PORT-AU-PRINCE, Haiti (AP) – Former President Bill Clinton will be named special U.N. envoy to this impoverished Caribbean nation that has been mired in political and social turmoil for decades, his spokesman said Monday.

An official announcement is expected from U.N. Secretary-General Ban Ki-Moon on Tuesday, Clinton spokesman Matt McKenna told The Associated Press.

Clinton is popular among many of Haiti’s poor because as president in 1994, he used the threat of military force to oust a dictatorship in the Caribbean nation.

U.S. Army troops and Marines then quickly arrived to pave the way for the return of elected President Jean-Bertrand Aristide, who had been ousted in a coup.
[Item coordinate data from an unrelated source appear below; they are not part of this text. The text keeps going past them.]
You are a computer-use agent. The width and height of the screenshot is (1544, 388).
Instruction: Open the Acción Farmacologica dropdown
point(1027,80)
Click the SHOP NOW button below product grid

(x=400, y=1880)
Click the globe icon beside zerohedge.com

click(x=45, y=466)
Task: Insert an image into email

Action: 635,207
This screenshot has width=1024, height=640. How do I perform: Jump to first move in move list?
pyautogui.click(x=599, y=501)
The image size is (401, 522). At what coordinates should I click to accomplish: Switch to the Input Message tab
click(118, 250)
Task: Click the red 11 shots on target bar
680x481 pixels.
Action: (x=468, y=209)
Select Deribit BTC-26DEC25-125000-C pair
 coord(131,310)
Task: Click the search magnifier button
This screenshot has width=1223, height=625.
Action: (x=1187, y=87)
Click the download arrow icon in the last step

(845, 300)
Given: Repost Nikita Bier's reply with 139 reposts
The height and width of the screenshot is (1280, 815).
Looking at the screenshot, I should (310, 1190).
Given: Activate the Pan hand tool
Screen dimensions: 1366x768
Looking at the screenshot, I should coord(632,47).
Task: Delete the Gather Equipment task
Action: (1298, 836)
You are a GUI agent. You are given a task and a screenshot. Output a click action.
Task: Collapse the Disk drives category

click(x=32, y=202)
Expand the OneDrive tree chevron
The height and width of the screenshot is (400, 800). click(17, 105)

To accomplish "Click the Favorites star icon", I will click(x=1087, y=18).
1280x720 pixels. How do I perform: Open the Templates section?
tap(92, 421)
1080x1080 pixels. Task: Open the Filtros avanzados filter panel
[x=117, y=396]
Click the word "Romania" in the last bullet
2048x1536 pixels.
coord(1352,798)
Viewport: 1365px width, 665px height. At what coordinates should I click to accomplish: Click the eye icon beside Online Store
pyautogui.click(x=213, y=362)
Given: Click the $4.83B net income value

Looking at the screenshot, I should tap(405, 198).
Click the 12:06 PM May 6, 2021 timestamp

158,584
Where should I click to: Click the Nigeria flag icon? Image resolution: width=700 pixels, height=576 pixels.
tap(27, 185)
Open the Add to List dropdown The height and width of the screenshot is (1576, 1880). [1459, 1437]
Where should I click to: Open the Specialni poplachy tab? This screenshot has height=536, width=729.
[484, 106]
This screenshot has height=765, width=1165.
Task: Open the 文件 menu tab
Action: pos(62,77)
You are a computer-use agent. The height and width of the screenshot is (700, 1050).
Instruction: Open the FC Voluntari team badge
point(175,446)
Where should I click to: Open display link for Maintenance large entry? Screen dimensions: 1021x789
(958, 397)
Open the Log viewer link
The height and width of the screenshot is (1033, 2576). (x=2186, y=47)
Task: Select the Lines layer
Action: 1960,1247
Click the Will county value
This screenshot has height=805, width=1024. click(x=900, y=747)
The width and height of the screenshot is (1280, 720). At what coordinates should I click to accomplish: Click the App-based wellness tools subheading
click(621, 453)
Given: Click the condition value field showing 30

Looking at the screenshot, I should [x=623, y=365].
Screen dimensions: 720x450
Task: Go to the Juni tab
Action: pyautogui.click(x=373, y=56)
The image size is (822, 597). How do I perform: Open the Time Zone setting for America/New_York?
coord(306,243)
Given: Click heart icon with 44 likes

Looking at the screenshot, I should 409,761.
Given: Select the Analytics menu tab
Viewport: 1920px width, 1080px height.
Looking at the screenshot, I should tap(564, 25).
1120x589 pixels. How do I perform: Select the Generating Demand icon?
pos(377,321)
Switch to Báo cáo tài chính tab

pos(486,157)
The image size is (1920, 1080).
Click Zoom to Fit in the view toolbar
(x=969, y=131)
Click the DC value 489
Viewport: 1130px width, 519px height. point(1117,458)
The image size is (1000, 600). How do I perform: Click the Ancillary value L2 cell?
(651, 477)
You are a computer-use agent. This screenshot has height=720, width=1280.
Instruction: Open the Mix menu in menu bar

In March, the former U.S. president toured the Haitian capital of Port-au-Prince with the U.N. chief to encourage investment after a year that saw a food crisis, destabilizing riots and four devastating tropical storms.

He also attended an April donors conference in Washington that resulted in pledges of $324 million for Haiti, the Western Hemisphere’s poorest nation.

Because of his marriage to U.S. Secretary of State Hillary Rodham Clinton, State Department lawyers must approve and review some of Clinton’s international activities under an agreement between the U.S. Senate and Clinton Foundation.

Officials said the State Department is aware of the appointment but could not immediately say if its lawyers have signed off on it.

U.N. officials did not immediately comment on the announcement.